The second part will focus on Java 9 and discussing what we have been working on to modernizing the internals of the Java runtime and new features we are introducing in Java 9.
Java is running in the cloud, but we know that there are a number of areas where we need to improve the efficiency of the Java runtime. Density is something that our customers and cloud operators have a lot of interests to reduce the cost of running Java.
The Java runtime uses more memory than native runtime, so we need to look at improving memory usage across the entire Java platform. At the scale of the cloud, saving a few percentage of memory usage may mean a lot of cost savings to our customers. This is something also very important to cloud operators as a vast amount of today Cloud infrastructure is built in Java.
Predictability is another area that is becoming very important for supporting emerging microservice and light-weight containers. Predictability and reducing GC pause-time impacts, at the scale found in the cloud, is becoming a high priority for many of our developers. So, we need to re-evaluate some of the implementation decisions that have been made over the past 20 years and see how we can evolve the Java runtime to better support these new cloud service architectures.
That is part of the message I hoping to convey, and Java 9 is just one step forwards in this direction. As we continue to advance the platform, I expect developers to see more and more innovations from us in these areas.
Finally, we also need to continue to improve Java‘s developer productivity. We know that the Java language tends to be fairly verbose. We need to continue to evolve the Java language and libraries while maintaining the original “look and feel” of Java.
Bernard: I am planning to focus on some of the big themes, like density, and pick a few key features or innovations that we are delivering as part of Java 9. I will showcase how these specific features will help improve density, startup, or developer productivity.
In Java 9, we are introducing REPL. This is something that is fundamentally new for Java developers. It is something that may inspire developer’s imagination and what people will be able to do now in the cloud with Java. A small feature like the REPL may become a very significant feature for Java 9 developers.

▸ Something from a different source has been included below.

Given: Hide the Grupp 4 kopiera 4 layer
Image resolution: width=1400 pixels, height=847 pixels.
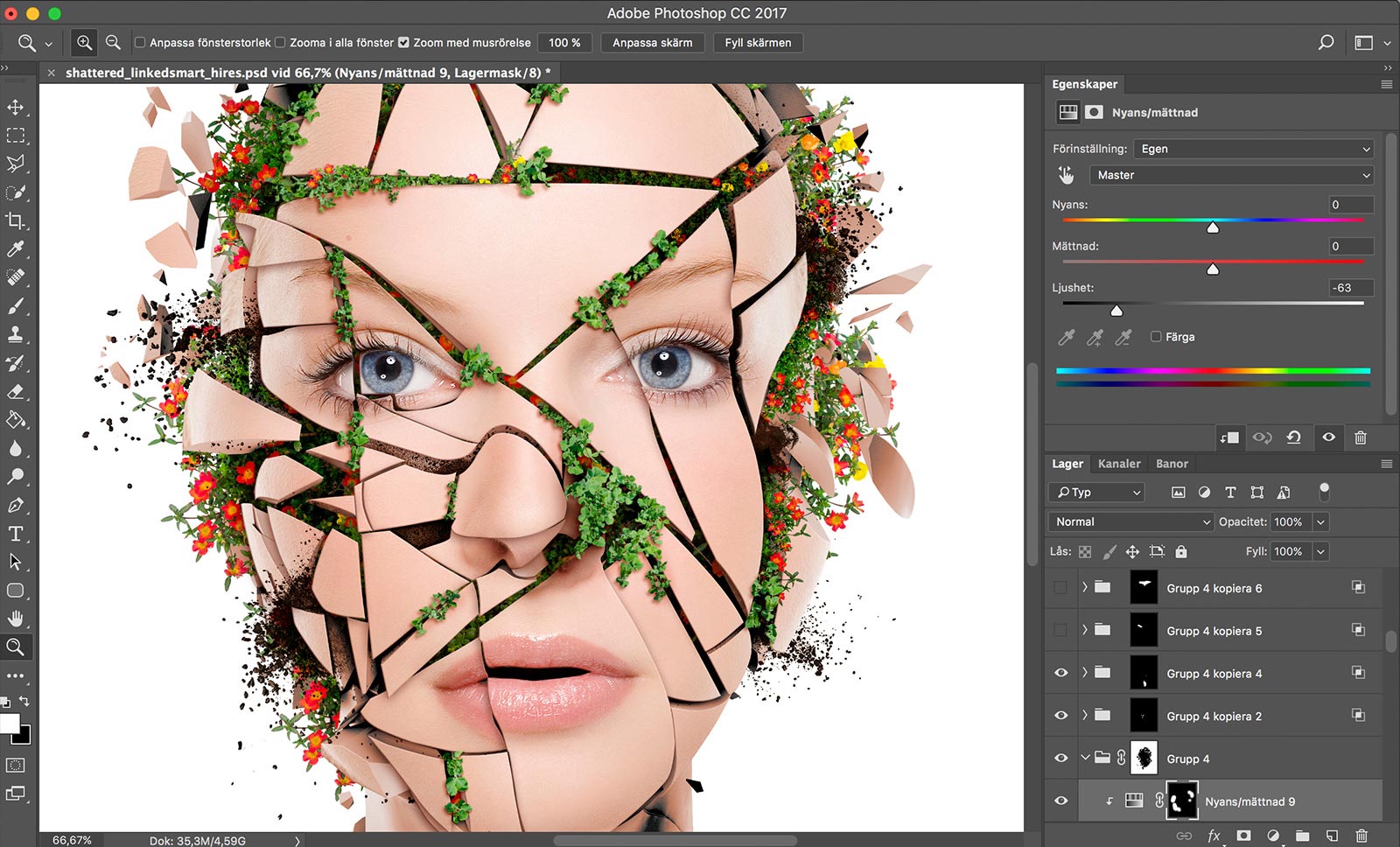Looking at the screenshot, I should click(1060, 673).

Bernard: Within the cloud, many developers have to write a lot of deployment scripts. With the REPL feature, we provide the ability to modify Java code interactively, interact with services (or the cloud fabric) to control and change behaviors as you are doing today with a scripting language. But, now you can do this with the Java language. So you’ll have its strong type and access to the large library ecosystem to build your application and complement what scripting languages are offering.
Bernard: Jigsaw and the modularization of the Java runtime was a massive, multi-years undertaking for us. Most Java developers will not see the significant internal work we did to disassemble and reassemble this very large and complex runtime into a suite of independent modules. Doing so, required some significant engineering work to ensure that existing applications that have been developed in Java 5 or 6 will still be able to run on Java 9 with minimal modifications.
Developers will now have the ability to create specific runtimes to match what their services need to minimize the amount of resources used.
Bernard: That the Java platform is alive, Java 9 will deliver lot of innovations, and we have a solid roadmap beyond 9 to address upcoming developer requirements for the cloud. The pace of development and deployment in the cloud is accelerating everything. We need to continue to bring innovations around the Java platform while ensuring backward compatibility to our developers. We now have a modular and modernize runtime that will enable us to evolve this platform at a much more rapid pace than we have done in the past.